* WORK TO COMPLETE: Take each line below that has "panel" and copy it.

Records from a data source
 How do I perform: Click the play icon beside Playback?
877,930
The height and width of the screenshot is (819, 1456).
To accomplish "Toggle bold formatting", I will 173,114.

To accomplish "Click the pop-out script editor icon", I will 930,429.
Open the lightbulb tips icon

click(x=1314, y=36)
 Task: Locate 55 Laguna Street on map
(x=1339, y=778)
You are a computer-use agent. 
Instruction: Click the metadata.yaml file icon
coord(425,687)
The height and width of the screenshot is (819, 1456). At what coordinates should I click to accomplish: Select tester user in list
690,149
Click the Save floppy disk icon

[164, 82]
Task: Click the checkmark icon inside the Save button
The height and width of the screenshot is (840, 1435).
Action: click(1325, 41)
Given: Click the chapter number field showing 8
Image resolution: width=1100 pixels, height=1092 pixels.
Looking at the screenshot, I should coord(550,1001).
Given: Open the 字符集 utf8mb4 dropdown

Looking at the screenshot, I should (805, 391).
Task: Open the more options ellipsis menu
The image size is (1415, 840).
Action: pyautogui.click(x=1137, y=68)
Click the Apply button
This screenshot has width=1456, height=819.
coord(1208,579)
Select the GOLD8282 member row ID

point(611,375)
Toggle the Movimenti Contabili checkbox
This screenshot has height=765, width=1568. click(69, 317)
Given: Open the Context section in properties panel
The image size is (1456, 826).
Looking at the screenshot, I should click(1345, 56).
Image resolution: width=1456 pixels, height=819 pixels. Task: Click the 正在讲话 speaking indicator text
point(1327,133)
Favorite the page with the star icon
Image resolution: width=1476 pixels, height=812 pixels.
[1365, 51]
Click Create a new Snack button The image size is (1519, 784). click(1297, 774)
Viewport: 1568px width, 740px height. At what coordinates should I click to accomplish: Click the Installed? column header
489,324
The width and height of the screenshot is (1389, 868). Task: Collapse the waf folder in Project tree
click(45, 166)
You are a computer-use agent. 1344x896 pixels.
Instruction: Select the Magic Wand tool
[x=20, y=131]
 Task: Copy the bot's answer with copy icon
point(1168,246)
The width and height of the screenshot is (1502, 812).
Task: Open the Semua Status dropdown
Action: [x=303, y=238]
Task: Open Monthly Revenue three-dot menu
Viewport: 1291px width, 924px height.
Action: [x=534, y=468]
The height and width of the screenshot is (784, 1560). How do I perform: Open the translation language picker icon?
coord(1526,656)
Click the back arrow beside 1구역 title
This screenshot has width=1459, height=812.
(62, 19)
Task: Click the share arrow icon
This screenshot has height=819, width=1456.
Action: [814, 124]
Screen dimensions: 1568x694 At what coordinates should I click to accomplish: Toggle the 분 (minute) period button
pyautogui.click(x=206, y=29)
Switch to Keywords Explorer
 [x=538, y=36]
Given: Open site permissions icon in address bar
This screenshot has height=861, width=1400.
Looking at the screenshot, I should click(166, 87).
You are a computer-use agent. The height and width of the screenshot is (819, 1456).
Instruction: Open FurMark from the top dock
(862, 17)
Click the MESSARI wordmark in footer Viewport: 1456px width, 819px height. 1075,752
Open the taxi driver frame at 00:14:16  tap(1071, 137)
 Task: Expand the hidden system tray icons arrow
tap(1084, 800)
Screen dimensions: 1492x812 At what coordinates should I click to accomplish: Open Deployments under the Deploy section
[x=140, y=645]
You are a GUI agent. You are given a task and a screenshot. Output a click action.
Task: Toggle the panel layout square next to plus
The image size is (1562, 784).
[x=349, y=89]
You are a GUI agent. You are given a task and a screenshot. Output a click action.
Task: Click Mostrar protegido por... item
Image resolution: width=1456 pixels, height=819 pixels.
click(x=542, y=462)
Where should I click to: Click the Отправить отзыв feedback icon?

* EXERCISE SOLUTION:
Given: Open the Context section in properties panel
Task: Toggle the panel layout square next to plus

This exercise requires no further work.